公園を抜けると丁字路を左に曲がった先の道へショートカットできた。犯人はこちらに向かってきていた。僕は自転車を降りて、犯人を自転車から引きずり落とそうと横から掴みかかる。
犯人は僕を振り払いながら走り抜けようとするが僕も必死に食い下がり、バランスを崩させ自転車と犯人ごと地面に倒れこんだ。顔や腕、膝辺りに痛みを感じる。それでも犯人は離さない。
犯人から抵抗され、体を殴られても離さない。誰か助けが来るまでこのまま捕まえていてやる。そう思っていたが犯人がおばあさんの鞄を投げ捨てたことに気を取られ、その隙に逃げられてしまった。

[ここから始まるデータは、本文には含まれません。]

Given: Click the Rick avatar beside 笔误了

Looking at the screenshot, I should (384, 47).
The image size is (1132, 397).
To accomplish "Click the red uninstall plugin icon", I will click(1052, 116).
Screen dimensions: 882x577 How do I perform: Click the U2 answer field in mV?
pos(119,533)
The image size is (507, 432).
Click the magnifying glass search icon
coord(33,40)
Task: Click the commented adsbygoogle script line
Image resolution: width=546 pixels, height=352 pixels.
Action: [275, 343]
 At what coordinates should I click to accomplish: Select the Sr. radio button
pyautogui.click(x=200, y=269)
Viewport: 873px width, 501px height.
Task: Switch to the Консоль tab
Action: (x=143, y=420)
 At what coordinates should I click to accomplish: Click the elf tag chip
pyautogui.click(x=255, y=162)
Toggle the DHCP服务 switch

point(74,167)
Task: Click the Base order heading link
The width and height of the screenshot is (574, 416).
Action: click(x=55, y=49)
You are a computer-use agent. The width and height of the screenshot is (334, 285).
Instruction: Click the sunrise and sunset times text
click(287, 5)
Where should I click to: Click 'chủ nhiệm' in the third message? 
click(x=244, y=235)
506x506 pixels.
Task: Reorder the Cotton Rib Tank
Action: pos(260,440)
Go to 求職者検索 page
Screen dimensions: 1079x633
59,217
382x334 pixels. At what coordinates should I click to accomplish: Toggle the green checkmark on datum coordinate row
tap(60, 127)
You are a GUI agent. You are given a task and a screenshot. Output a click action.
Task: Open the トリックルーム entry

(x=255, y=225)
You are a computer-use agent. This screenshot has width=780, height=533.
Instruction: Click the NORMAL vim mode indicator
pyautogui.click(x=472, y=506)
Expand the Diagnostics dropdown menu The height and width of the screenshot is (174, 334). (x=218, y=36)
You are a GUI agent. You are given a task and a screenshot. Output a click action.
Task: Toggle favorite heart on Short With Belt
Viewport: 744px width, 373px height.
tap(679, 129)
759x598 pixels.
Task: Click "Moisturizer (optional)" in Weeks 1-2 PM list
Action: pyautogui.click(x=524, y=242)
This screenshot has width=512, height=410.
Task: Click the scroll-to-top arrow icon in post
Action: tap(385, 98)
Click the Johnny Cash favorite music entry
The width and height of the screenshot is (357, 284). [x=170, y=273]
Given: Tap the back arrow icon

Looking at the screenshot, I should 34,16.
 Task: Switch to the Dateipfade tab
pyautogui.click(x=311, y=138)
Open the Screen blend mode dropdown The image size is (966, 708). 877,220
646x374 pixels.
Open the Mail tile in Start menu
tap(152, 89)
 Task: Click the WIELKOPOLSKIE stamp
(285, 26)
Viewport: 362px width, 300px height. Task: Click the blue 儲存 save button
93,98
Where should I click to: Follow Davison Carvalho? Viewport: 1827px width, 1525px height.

警察に事情聴取を受け、父さんと母さんが迎えに来た頃には夜の九時になっていた。僕の自転車は今日のところは警察署に置いて良いことになり、父さんが運転する車に乗り込んだ。
「怪我は大丈夫か?」
「うん、ちょっと痛いけどただの擦り傷だから大丈夫」
「そうか」
あっさりとしている父さんに対して母さんは心配性だ。
「人を助けるのは良いことだけど、自分のことも大事にしなさいね。帰りも遅いし連絡しても繋がらないし、警察から連絡が来たときは何事かと思ったんだから」
「うん」
「うんって、あなたは中学の頃からそうなんだから。いつも誰かのためにつらい思いをして、良いことをしてるからって何も言わずにいたけど、母さんたちをあんまり心配させないで」
「ごめん」
母さんには申し訳ないと思う。それでも僕は人助けをやめられない。怖いのだ。誰かを見捨てたらまたあの子が現れて僕の脳内で「助けて」とささやくのではないかと思うと自分を犠牲にしてでも救わなければならない。